**REQUEST**
Quote the passage on Hazelwood deference word for word, starting with "In Brown, the" and going on through "at 1100-01, 1105.".

**TEXT PASSAGE**

>>>

Three circuit courts faced with this issue have declined to extend Hazelwood's level of administrative deference beyond the secondary school level. Kincaid v. Gibson, 236 F.3d 342, 346 nn. 4 & 5 (6th Cir. 2001) (en banc) (holding that the Hazelwood standard did not apply in a challenge to Kentucky State University's regulation of the student yearbook); Student Gov' t Ass'n v. Bd. of Trs. of Univ. of Mass., 868 F.2d 473, 480 n. 6 (1st Cir. 1989) (concluding that Hazelwood "is not applicable to college newspapers"); Nicholson v. Bd. of Educ. Torrance Unified School Dist., 682 F.2d 858, 863 n. 4 (9th Cir. 1982) (holding that a high school could require pre-publication review of newspaper articles without violating students' First Amendment rights and stating that "[d]ifferent considerations govern application of the first amendment on the college campus and at lower level educational institutions" and that "activities of high school students" may be reviewed more stringently than those of college students because "the former are in a much more adolescent and immature stage of life and less able to screen fact from propaganda."). A minority of circuits have extended Hazelwood to the universities but only in the context of curricular speech. Axson-Flynn v. Johnson, 356 F.3d 1277, 1289 (10th Cir. 2004) ("Accordingly, we hold that the Hazelwood framework is applicable in a university setting for speech that occurs in a classroom as part of a class curriculum.); Brown v. Li, 308 F.3d 939 (9th Cir. 2002).

In Brown, the Court of Appeals for the Ninth Circuit held that the University of California had the right to fail a graduate student thesis on the basis of its vulgar "Disacknowledgements" section, which was clearly not in conformity with established academic and professional standards. Brown, 299 F.3d 1092, 1096. Adopting the Hazelwood decisional framework, the court held that educators may constitutionally restrict students' curricular speech, provided that the limitation is reasonably related to a legitimate pedagogical purpose. Id. at 1100-01, 1105.

The Brown court itself conceded that the case law was less well developed on the question of whether the deferential Hazelwood standard ought to apply to extracurricular speech at the university level. Indeed, no court has yet granted Hazelwood deference to educators' or administrators' regulation of university level extracurricular speech. The Brown court noted with apparent approval decisions from other courts holding that the deferential Hazelwood standard ought not to apply when dealing with student speech in the context of extracurricular activities, such as yearbooks and newspapers. Id. at 1102-03. Thus, in the present case, even the expansive Brown court would most likely have withheld Hazelwood deference. Likewise, the Tenth Circuit in Axson-Flynn considered only standards of governmental deference for curricular speech. Axson-Flynn, 356 F.3d at 1286 ("Where learning is the focus, as in the classroom, student speech may be . . . more circumscribed than in the school newspaper.").

<<<

**INFORMATION GIVEN**
>>>

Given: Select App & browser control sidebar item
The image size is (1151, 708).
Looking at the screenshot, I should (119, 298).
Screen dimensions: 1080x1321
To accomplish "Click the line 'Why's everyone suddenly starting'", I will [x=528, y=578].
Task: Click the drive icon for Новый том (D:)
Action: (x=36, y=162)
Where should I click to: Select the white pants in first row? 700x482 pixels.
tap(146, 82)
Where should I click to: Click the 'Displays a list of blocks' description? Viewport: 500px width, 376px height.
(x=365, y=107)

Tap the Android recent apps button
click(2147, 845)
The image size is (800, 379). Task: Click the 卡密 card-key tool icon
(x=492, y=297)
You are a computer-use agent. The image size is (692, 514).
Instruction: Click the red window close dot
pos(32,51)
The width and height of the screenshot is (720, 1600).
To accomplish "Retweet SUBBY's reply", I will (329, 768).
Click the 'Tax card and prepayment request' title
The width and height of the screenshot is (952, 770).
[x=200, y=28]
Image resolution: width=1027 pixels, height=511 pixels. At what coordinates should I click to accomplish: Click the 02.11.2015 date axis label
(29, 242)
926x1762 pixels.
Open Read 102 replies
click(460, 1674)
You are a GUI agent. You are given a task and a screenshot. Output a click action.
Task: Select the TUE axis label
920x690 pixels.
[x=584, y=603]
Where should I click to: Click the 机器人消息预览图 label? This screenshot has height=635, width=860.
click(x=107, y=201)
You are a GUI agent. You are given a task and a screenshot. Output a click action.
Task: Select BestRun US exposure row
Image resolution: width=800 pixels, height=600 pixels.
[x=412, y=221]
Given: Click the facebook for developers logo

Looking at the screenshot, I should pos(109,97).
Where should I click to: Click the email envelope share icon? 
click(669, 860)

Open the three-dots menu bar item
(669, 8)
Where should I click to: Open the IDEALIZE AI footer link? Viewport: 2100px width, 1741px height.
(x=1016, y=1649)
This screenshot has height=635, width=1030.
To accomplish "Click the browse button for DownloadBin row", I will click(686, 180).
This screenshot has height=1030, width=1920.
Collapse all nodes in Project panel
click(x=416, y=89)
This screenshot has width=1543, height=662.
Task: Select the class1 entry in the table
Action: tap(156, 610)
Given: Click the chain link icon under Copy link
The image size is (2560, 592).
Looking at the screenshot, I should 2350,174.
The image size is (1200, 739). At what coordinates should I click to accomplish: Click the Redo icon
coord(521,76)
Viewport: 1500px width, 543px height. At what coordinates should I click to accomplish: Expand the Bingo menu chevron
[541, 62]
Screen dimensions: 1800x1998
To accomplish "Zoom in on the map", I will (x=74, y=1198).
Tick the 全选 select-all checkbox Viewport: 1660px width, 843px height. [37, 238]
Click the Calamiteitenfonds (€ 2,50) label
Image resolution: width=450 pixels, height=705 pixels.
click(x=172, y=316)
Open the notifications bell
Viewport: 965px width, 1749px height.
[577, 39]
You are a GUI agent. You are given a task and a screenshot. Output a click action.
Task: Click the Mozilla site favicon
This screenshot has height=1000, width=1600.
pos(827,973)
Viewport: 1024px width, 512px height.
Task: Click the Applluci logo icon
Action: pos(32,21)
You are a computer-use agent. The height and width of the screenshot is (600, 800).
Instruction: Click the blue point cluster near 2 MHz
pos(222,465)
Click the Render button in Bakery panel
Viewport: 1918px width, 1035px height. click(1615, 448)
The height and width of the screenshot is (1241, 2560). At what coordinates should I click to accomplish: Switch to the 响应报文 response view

<<<

**RESULT FOR THIS EXERCISE**
In Brown, the Court of Appeals for the Ninth Circuit held that the University of California had the right to fail a graduate student thesis on the basis of its vulgar "Disacknowledgements" section, which was clearly not in conformity with established academic and professional standards. Brown, 299 F.3d 1092, 1096. Adopting the Hazelwood decisional framework, the court held that educators may constitutionally restrict students' curricular speech, provided that the limitation is reasonably related to a legitimate pedagogical purpose. Id. at 1100-01, 1105.